EXERCISE
Copy out each line of the material below that contains the word "will", matching its case exactly.

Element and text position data

>>>

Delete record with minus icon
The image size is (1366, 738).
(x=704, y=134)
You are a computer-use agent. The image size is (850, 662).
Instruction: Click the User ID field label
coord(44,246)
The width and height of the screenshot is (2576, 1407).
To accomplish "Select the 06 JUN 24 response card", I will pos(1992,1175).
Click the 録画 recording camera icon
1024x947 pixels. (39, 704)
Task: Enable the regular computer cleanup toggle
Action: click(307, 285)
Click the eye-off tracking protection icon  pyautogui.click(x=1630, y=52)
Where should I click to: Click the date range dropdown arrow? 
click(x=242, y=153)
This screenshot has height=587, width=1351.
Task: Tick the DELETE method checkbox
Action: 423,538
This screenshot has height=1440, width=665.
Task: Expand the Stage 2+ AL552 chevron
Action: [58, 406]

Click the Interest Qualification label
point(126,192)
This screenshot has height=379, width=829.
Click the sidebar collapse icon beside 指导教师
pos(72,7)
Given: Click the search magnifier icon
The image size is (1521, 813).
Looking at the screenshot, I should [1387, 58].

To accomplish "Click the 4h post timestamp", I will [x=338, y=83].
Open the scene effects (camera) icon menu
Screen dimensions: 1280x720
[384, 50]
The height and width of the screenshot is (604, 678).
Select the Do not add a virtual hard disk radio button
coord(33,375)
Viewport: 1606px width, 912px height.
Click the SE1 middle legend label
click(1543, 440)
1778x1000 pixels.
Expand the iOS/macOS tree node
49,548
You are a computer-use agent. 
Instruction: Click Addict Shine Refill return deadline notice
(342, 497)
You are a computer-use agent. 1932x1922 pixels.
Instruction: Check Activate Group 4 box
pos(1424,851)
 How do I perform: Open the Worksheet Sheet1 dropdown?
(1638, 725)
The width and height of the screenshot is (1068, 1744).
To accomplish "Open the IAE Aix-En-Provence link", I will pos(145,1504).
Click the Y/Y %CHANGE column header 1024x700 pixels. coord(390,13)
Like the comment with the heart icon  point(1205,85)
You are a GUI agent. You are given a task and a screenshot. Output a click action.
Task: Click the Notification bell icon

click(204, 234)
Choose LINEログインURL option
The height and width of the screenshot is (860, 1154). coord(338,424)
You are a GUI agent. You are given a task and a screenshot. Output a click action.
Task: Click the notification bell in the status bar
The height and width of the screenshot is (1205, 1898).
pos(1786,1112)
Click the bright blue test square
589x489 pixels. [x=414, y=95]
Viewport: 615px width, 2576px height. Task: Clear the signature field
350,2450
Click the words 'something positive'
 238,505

<<<

WRITTEN ANSWER
To accomplish "Select the 06 JUN 24 response card", I will pos(1992,1175).
To accomplish "Click the 4h post timestamp", I will [x=338, y=83].
To accomplish "Open the IAE Aix-En-Provence link", I will pos(145,1504).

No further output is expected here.